How can I reset qBittorrent settings to default? I couldn't find any Reset button in the settings. Can anyone suggest a better way to do that?

  • this probably isn't what you want; but a last-choice option may be dpkg-reconfigure qbittorrent (will reset a package back to as-installed settings; note: i have no idea if it resets all settings for qbit-torrent)
    – guiverc
    Nov 27, 2017 at 2:35
  • 1
    @guiverc That actually won't work, because the relevant settings are per-user. They're stored in ~/.config/qBittorrent for each user. Also, are you sure dpkg-reconfigure even resets systemwide settings for applications? I have never heard of dpkg-reconfigure reinstalling conffiles for any package, though it does often modify them.

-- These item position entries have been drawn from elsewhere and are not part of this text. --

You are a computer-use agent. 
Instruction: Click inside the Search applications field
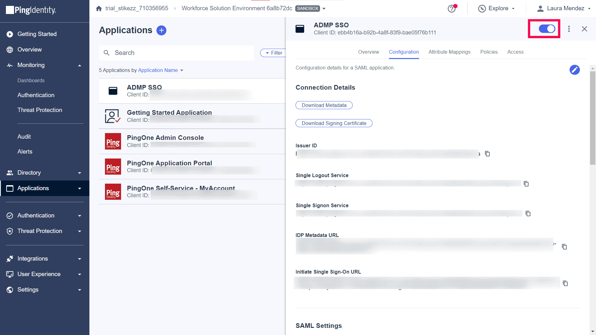tap(176, 53)
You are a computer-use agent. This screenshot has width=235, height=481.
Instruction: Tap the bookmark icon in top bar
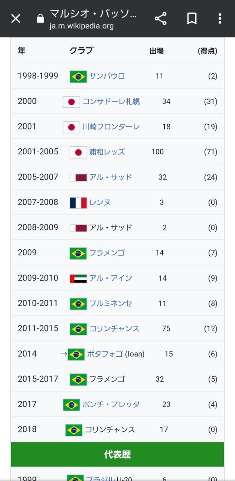tap(192, 18)
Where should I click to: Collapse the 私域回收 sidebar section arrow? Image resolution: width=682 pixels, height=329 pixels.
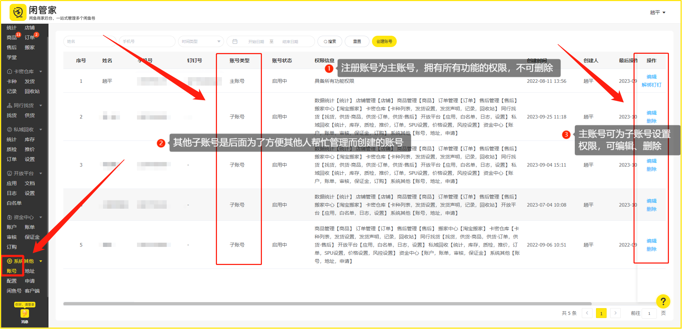(41, 129)
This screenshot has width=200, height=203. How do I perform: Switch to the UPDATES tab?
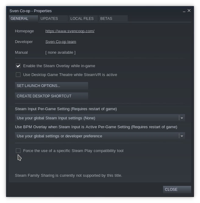click(x=49, y=19)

Nov 27, 2017 at 2:40

1 Answer 1


qBittorrent stores its settings in ~/.config/qBittorrent, where ~ is your home directory. To clear the settings, you can remove or, better, rename that directory. You should expect that this will cause qBittorrent to forget all your current torrents, though the actual files in them will remain intact. I recommend making sure qBittorrent is not runnning before proceeding.

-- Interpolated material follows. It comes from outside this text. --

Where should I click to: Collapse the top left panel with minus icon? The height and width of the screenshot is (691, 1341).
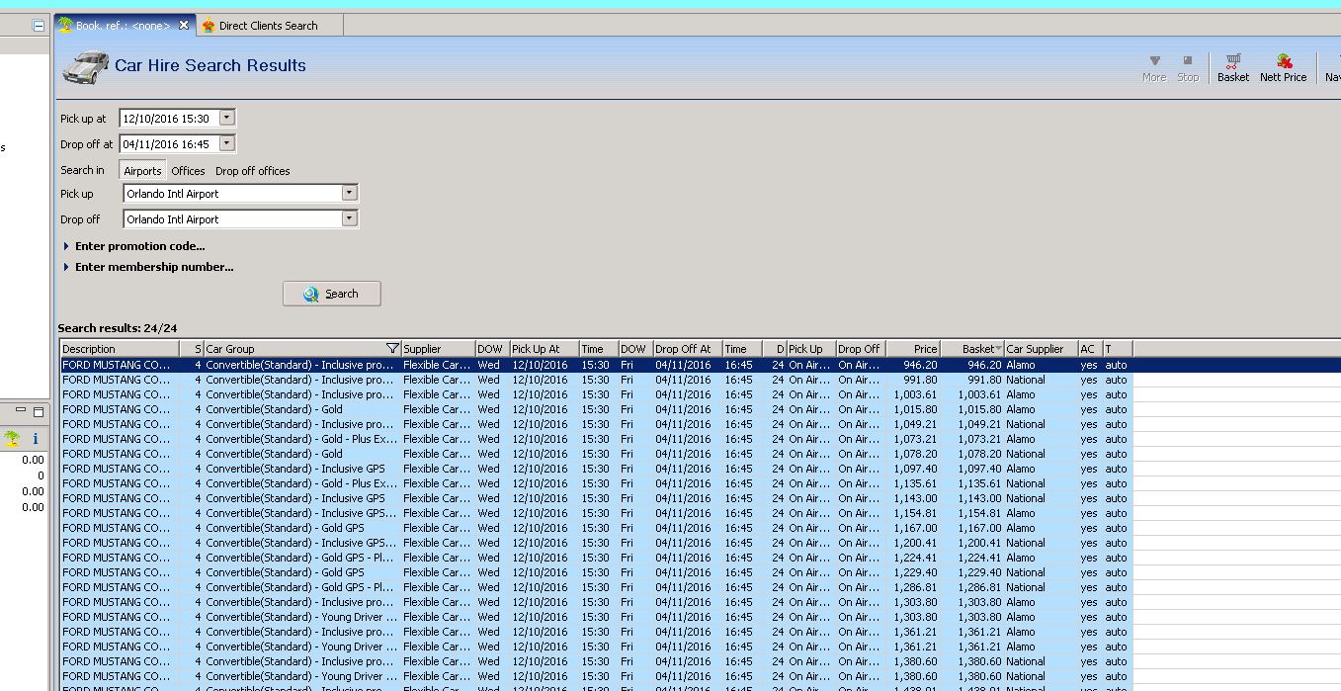point(39,26)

Since occasionally qBittorrent can remain running in the background after it seems like you've closed it, you can run this command to see if it is running, if you think it might be. It will output a process ID if it is, or nothing if it is not:

pgrep qbittorrent

To rename ~/.config/qBittorrent from the command line, run:

mv ~/.config/qBittorrent{,.old}

Or, if you prefer:

cd ~/.config
mv qBittorrent qBittorrent.old

There are other ways, of course, but either of those work. Whichever you use, it renames the qBittorrent directory with a .old suffix. You don't need to replace ~ with anything when you type it on the command line. The shell expands it automatically to the name of your home directory.

If you really want to remove the directory, which I suggest against doing, then you can do that this way:

cd ~/.config
rm -r qBittorrent

If you prefer to rename or remove it using Nautilus (or another graphical file browser), then open up a file browser window in your home directory. Press Ctrl+H to show hidden files and directories, so you can see the .config directory. Go into it and find the qBittorrent directory; then rename or delete it. (Pressing Ctrl+H again will re-hide files and directories whose names start with ..)

Next time you start qBittorrent, a new ~/.config/qBittorrent directory will be created with fresh (default) settings.

  • 2
    One reason to ensure qBittorent isn't running when you do this: some apps write out their current configuration when exiting (qBittorent may not be one of those, but better to be sure). Learned this the annoying way when editing Terminator configuration.